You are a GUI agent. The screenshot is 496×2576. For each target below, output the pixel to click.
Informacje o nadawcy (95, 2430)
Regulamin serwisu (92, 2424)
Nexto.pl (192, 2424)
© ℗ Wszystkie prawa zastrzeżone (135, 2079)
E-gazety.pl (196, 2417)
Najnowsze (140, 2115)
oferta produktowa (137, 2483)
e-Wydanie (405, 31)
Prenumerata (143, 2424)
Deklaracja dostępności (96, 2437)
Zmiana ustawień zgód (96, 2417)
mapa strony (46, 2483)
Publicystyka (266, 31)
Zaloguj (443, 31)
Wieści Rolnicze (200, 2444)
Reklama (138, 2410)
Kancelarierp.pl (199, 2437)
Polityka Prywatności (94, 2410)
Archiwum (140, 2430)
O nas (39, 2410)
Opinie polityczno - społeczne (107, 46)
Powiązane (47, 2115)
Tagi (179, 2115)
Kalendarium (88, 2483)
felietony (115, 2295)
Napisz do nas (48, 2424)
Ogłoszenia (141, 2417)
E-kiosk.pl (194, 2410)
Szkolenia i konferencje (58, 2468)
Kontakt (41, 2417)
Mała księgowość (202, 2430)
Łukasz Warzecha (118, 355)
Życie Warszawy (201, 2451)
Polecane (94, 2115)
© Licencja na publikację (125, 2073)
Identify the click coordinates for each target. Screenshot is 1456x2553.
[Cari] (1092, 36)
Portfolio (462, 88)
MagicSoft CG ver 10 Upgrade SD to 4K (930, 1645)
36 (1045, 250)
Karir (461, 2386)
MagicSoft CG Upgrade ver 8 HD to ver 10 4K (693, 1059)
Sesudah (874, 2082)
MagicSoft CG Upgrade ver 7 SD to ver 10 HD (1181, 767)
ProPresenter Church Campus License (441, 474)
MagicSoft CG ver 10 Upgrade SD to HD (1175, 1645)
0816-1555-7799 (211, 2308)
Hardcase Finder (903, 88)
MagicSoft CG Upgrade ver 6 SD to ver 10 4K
=-=-=-=-=
**PROBLEM TO WORK ON**
Among the records above, extract exactly the lines from the line with "Szkolenia i konferencje (58, 2468)" to the line with "Karir (461, 2386)", both lines included, and leave out the rest.

**SOLVED PROBLEM**
Szkolenia i konferencje (58, 2468)
Kontakt (41, 2417)
Mała księgowość (202, 2430)
Łukasz Warzecha (118, 355)
Życie Warszawy (201, 2451)
Polecane (94, 2115)
© Licencja na publikację (125, 2073)
Identify the click coordinates for each target. Screenshot is 1456x2553.
[Cari] (1092, 36)
Portfolio (462, 88)
MagicSoft CG ver 10 Upgrade SD to 4K (930, 1645)
36 (1045, 250)
Karir (461, 2386)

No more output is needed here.